Okay, I wasn’t really hanging out at Hamlet’s house. And I didn’t find myself talking to skulls in any graveyards, either.
Shakespeare just anglicized this place as Elsinore, and used it as the setting for his famous tragedy. The indecisive prince wasn’t even a historical person, but such is the power of literature that people have referred to this place as Hamlet’s Castle ever since.
You’ll find the little harbour town of Helsingor — as it’s properly known in Danish — on the northeastern tip of the island of Zealand. And it’s a lovely place to spend the day if you’re in the neighbourhood.
We took a very pleasant train ride up there from Copenhagen one sunny Denmark day, and made the leisurely stroll from the station to Kronberg Slot, visible from the railway terminus.

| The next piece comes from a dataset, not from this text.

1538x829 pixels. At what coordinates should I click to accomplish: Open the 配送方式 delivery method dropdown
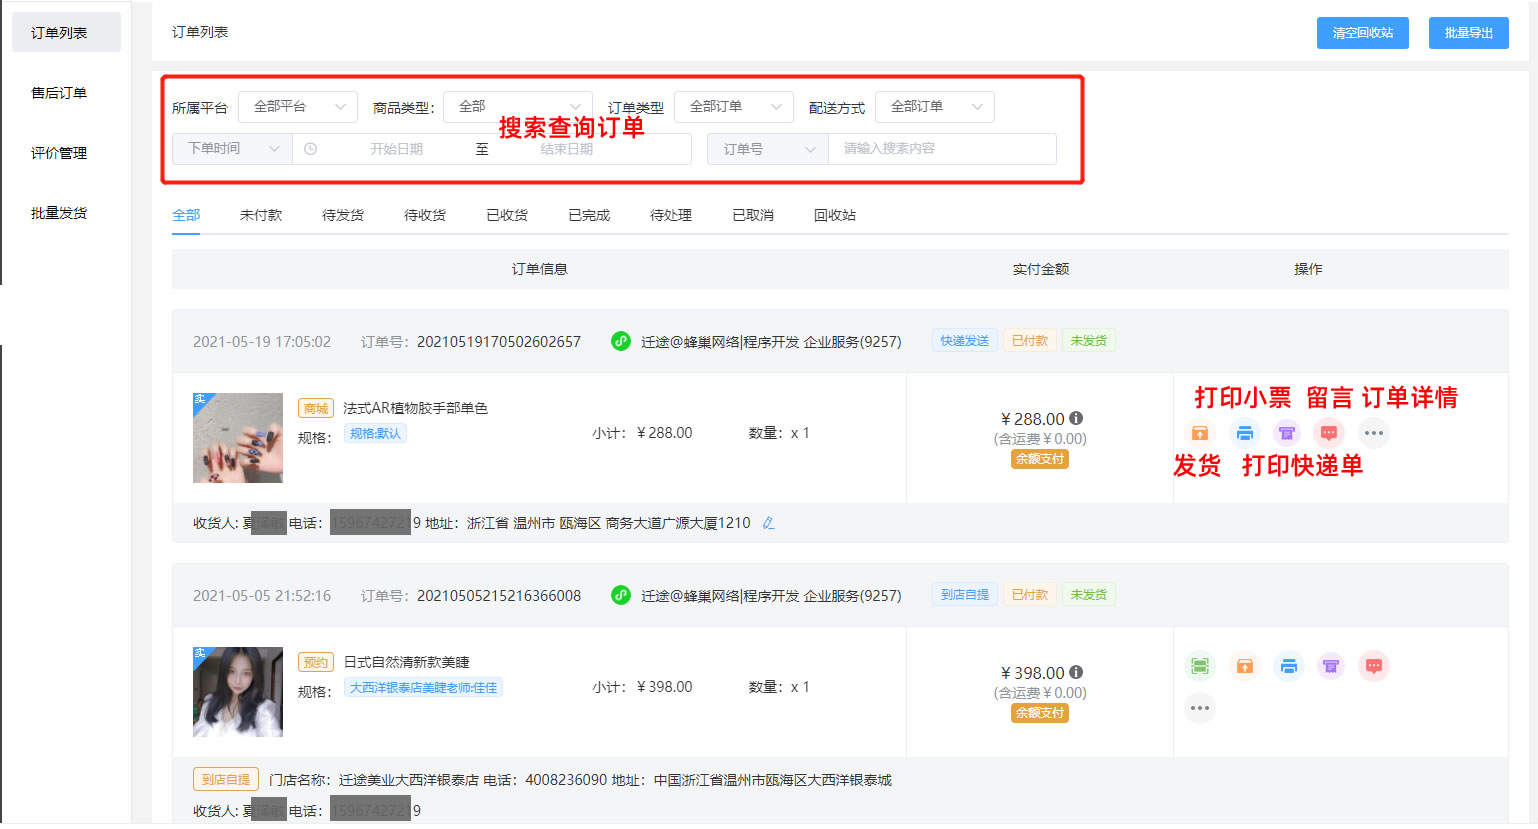[934, 107]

This UNESCO listed palace is one of the most important Renaissance castles in Northern Europe. But it’s primary function was not as a royal residence…
Kronborg Slot was just a really posh toll booth.
You see, the castle sits at the narrowest point of the Oresund, the sound between Denmark and Sweden. It’s only 4 km wide at this point, and its one of the few outlets of the Baltic Sea.
As anyone who has ever paid taxes knows, governments typically feel that they should have a portion of your money just for showing up. And Denmark in the Middle Ages was no different.
The Danish King, Eric of Pomerania, was quite insistent on the payment of what he called “sound dues” by all ships wishing to enter or leave the Baltic Sea by passing through these narrow waters.
Now a claim like that is going to take a bit of muscle to collect — old Eric was no fool, after all. Hence the fortress, and all those guns.
Eric built the first stronghold on this site in the 1420’s. It was only enlarged later, from 1574 to 1585, when King Frederick II decided he needed a properly magnificent castle to kick back in whenever he was feeling especially regal.
Kronberg went through many changes over the years — it was partly destroyed by fire in 1629 and rebuilt, and the Swedes captured and looted it in 1658, perhaps in an attempt to get a refund for all those tolls.
The Kings and Queens finally left in 1785 and the army took over, converting Kronberg into a barracks, which they used until 1923.
After a bit of sprucing up, it was opened to the public, and it remains one of Denmark’s most popular attractions.
It’s quite a large place, with several wings, royal apartments and chapels to explore.
To soliloquize or not to soliloquize? I’ll leave that up to you.